It is known that drying foods at high temperatures reduce their nutritional value. For this reason, the drying process was not carried out with convection and a PID-controlled system at high temperatures. Energy efficiencies in different processes were compared by performing an exergy analysis in the drying process. It has been observed that the energy consumed and lost especially in the convectional drying system (tray dryer) is very high. In the experiments conducted in the PID system, the lowest efficiency was found in the isothermal process.

The shrinkage behavior of Arapgir basil during drying has been determined according to the new improved model. It has been observed that the equation developed depending on the leaf width, length, and conversion ratio is compatible with both the experimental data and the models in the literature.
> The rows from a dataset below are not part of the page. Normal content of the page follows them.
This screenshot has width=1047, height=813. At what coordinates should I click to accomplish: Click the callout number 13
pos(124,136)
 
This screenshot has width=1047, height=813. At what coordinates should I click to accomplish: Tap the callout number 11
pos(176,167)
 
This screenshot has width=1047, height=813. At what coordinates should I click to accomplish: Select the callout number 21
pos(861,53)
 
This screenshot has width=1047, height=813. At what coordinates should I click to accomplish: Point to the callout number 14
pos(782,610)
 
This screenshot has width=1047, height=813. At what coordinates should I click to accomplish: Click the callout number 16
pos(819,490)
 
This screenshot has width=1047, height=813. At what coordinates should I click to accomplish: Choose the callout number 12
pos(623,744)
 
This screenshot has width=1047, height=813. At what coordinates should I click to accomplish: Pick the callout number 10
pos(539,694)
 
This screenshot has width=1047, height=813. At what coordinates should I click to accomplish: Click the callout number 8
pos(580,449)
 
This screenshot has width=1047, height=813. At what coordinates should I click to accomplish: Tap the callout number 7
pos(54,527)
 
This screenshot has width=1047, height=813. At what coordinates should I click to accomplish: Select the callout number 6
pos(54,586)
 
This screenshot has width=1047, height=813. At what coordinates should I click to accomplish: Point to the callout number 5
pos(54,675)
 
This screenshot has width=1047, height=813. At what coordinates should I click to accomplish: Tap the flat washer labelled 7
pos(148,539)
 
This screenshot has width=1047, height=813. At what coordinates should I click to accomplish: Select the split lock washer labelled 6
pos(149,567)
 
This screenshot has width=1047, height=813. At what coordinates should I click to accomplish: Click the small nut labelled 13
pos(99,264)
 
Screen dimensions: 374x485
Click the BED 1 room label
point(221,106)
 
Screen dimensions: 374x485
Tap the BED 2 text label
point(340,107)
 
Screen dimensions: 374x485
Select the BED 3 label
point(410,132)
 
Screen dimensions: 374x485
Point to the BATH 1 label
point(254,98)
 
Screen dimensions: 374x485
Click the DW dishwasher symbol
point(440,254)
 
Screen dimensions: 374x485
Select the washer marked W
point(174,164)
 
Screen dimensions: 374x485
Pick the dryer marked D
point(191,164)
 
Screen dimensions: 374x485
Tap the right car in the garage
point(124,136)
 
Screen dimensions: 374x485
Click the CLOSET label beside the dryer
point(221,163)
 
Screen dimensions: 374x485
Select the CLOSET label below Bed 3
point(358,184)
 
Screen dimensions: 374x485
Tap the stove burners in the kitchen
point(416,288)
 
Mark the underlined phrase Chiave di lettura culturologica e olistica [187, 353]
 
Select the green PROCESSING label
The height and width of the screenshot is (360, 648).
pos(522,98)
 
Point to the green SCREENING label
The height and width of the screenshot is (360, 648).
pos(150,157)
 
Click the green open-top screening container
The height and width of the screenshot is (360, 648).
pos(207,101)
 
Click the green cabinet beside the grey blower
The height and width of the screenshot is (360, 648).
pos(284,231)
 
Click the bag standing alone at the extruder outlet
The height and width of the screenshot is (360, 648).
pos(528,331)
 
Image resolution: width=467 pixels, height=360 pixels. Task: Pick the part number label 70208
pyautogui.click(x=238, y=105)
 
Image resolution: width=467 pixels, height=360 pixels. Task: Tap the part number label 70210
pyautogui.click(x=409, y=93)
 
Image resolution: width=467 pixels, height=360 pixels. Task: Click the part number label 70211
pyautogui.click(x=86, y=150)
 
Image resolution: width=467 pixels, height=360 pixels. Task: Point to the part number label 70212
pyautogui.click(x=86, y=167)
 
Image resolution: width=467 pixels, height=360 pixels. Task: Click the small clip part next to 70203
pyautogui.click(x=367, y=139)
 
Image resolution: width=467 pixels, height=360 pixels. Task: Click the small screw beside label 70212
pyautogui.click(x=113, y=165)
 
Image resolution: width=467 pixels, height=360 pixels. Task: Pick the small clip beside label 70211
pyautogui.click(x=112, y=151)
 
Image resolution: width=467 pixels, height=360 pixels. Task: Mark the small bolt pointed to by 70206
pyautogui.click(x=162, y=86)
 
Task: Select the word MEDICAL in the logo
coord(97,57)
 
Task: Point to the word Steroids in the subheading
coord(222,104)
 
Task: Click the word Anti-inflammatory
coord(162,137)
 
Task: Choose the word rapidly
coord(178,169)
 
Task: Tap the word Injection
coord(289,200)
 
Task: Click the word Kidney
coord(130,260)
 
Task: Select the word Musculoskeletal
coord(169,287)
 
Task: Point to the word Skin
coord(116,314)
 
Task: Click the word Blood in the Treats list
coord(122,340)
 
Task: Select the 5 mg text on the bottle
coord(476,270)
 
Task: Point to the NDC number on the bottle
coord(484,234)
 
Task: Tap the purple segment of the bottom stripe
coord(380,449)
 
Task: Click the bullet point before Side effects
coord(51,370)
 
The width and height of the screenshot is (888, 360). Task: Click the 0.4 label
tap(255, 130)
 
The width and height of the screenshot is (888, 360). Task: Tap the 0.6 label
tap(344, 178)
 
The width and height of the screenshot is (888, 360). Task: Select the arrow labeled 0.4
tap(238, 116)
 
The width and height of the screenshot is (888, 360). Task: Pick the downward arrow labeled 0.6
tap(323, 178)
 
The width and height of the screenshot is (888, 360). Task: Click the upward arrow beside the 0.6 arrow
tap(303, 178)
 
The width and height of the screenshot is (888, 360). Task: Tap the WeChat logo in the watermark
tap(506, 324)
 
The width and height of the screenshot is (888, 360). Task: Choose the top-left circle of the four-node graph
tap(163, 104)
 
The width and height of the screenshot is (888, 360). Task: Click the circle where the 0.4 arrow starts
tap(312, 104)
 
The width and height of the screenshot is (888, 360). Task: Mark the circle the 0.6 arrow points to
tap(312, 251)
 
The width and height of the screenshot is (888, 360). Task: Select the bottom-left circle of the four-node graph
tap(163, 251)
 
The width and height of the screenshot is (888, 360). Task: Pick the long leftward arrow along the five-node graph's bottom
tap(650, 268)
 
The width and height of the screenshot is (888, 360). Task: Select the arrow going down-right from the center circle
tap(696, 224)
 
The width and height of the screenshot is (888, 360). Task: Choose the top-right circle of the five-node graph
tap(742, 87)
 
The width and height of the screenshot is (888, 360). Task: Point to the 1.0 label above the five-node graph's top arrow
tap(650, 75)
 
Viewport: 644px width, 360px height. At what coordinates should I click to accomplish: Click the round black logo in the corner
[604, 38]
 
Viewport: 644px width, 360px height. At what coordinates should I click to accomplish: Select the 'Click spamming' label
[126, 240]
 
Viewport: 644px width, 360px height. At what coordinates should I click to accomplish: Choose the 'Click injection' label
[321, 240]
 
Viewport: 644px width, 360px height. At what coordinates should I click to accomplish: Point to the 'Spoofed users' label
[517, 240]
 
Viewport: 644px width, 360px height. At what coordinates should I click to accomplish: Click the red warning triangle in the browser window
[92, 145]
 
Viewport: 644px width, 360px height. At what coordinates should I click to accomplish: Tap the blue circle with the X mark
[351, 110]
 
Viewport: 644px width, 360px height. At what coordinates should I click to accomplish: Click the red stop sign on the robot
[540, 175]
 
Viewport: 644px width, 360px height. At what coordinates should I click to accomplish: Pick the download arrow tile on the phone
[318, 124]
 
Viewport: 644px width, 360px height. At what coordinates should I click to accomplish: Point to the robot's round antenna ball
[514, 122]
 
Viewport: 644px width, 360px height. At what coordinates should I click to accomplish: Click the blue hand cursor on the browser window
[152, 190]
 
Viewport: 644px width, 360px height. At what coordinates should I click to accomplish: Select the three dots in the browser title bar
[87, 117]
Here, it is understood that the transformation rate directly affects the area and mass of the leaf.

Accordingly, the most suitable system in exergy efficiency has been determined as the non-isothermal system. Maximum energy loss and minimum exergy efficiency in the convection drying process were found at 45 °C temperature and 3.0 m/s airflow. Exergy efficiencies were calculated to be approximately 4% in convection, 26% in isothermal, and 32% in non-isothermal drying. The exergy efficiency of the system is very low as there is a lot of energy loss in convectional systems such as tray dryers. Especially in systems where energy losses are minimum, there is maximum exergy efficiency.